文書の一節:
>>

図1は、端末管理システムの構成例を示す。
この端末管理システムは、複数の端末装置5と、端末装置5からアクセスされ、データ処理するサーバシステム3と、端末装置5の状況を管理する管理サーバ1と、端末装置を使用するユーザの認証を行う認証サーバ2と、及び管理者が使用する管理者端末4が、LAN9などのネットワークに接続されて構成される。
【0013】
ここで、サーバシステム3はクライアントブレード(Client Blade)と呼ばれるブレードサーバを複数実装して構成される。シンクライアント端末システムでは、端末装置5はデータを記憶する大容量の記憶装置を持たずに、サーバシステム3のプログラムの実行によって端末装置5で使用される画面データを作成して端末装置へ転送し、端末装置5では必要最小限備えられたOSとアプリケーションプログラム(例えば入出用のプログラム)を実行することによって、受信した画面データを表示器に表示し、及び入力器から入力されたデータを処理する。
【0014】
管理サーバ1は、プログラムを実行して所定の機能を実現するCPU11(Central Processing Unit)11、プログラムや種々の処理データを記憶するメモリ12、ハードディスクのような記憶装置13を有する。とりわけ特徴的なことは、記憶装置13は、リカバリ管理リスト14を記憶する領域、各端末装置5で使用されるデータをバックアップデータ152として記憶するバックアップ領域15、バックアップ領域15に保管されたバックアップデータを再生するためのリカバリプログラム16を記憶する領域を有する。
【0015】
ここで、リカバリ管理リスト14とは、端末装置5の動作環境を管理するためのテーブルであり、端末装置が持つOSや端末装置の仕様が異なるごと(即ち動作環境が異なるごと)に複数の組に分けて、その組ごとに固有の識別情報(ID1〜IDn)を付与して管理する。この識別情報IDiは、リカバリマスタ識別情報542(後述する)と同一の情報である。
例えば、バージョン1のOSとアプリケーションプログラムX1とY1を使用している環境にID1を付与し、この環境を使用している端末装置の識別情報(以下単に端末情報という)を対応付けて、リカバリ管理リスト14に登録して管理する。また、バージョンnのOSとアプリケーションプログラムX2とY2とZ1を使用している環境にIDnを付与し、この環境を使用している端末装置の識別情報(端末情報)を対応付けて、同様にリカバリ管理リスト14に登録する。図示のように、端末情報1と端末情報2を持つ2つの端末装置は、動作環境が同じであるため、同一の識別情報ID1が付与される。
【0016】
なお、端末情報142は端末装置5を特定できる情報(例えばシリアルナンバー)であればよい。好まくは例えば端末装置のMACアドレスが用いられる。また、リカバリ管理リストと呼ぶのは、このリストが後々、端末装置のリカバリのために使用されることがあるからであるが、呼称はこれに限定されない。例えば、端末装置の動作環境を管理しているので、端末動作環境リスト或いはテーブルと呼んでもよい。
【0017】
バックアップ領域15は、端末装置5のメモリ53内に記憶される全データをバックアップデータとして記憶する。即ち、端末装置5で使用されるOSやアプリケーションプログラム、処理データ等のデータをイメージファイルして記憶する。また各バックアップデータ152にはリカバリ識別情報(IDn)が付与され、リカバリ管理リスト14に保持されるリカバリ識別情報(IDn)と対応付けられる。

<<

作業の要件:
a. 記録の中から「Select」という語を含む行をすべて抜き出し、一行ずつそのまま報告せよ。大文字と小文字の違いは区別する。
b. 端末管理システムの文章を、最後の文の後から書き継げ。
端末管理システムの文章と記録は、互いに無関係な別々の資料である。

(要素とテキストの位置データ)
>>

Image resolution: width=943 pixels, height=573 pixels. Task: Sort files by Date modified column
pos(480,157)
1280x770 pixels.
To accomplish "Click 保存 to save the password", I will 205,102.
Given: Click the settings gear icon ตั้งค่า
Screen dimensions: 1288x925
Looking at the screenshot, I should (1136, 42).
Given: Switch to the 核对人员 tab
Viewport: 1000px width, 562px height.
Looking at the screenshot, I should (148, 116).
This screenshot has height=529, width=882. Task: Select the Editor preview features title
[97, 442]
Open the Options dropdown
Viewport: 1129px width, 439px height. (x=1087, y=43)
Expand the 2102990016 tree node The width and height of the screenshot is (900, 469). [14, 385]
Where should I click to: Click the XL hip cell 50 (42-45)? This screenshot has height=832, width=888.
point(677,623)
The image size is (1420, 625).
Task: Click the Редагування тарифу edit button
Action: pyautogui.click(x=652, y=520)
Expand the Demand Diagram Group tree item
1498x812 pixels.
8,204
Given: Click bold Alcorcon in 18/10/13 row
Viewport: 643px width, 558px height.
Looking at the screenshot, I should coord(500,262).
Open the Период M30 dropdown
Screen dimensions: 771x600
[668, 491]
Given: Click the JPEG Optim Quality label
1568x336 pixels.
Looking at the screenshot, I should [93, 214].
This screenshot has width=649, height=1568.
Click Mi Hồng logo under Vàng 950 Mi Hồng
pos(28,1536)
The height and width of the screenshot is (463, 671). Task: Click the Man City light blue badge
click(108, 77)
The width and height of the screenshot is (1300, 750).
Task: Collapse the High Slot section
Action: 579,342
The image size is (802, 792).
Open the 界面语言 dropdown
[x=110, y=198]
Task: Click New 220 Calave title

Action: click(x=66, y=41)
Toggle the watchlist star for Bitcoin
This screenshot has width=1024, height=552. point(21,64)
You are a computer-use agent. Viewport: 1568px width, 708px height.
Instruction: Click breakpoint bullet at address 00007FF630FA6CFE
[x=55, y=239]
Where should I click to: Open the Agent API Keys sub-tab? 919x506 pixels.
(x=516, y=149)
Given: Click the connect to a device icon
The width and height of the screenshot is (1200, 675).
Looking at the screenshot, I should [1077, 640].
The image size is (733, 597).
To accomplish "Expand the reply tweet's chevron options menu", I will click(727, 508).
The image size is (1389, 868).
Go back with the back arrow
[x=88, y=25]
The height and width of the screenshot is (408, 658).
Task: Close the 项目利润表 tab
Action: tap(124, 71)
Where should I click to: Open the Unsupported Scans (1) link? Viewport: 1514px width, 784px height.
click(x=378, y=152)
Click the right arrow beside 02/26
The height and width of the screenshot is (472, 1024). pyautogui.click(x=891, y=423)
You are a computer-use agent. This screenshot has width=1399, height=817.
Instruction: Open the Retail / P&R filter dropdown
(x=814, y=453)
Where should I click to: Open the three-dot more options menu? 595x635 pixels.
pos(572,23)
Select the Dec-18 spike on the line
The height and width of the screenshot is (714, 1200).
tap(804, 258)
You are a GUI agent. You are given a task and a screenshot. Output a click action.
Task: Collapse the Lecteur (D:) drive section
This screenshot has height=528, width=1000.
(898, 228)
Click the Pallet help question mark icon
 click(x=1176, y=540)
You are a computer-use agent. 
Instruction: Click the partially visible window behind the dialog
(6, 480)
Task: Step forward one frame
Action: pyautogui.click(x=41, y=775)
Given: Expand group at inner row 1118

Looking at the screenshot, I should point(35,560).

<<

結果:
a.
This screenshot has height=529, width=882. Task: Select the Editor preview features title
Select the Dec-18 spike on the line

b.
【0018】
認証サーバ2は、端末装置5を使用するユーザのID及びパスワードのチェックを行い、ユーザが正当であるか(即ち予めその使用が許可されたユーザか)を確認する。チェックの結果、正当なユーザに対してのみ端末装置からサーバシステム3へのアクセスを許容する。なお、この例では管理サーバ1と認証サーバ2を別々のサーバで構成しているが、これらのサーバの機能を1台のサーバに集約して構成してもよい。
管理者端末4は、端末装置の使用を管理する管理者が使用する端末であり、例えばPC(Personal Computer)である。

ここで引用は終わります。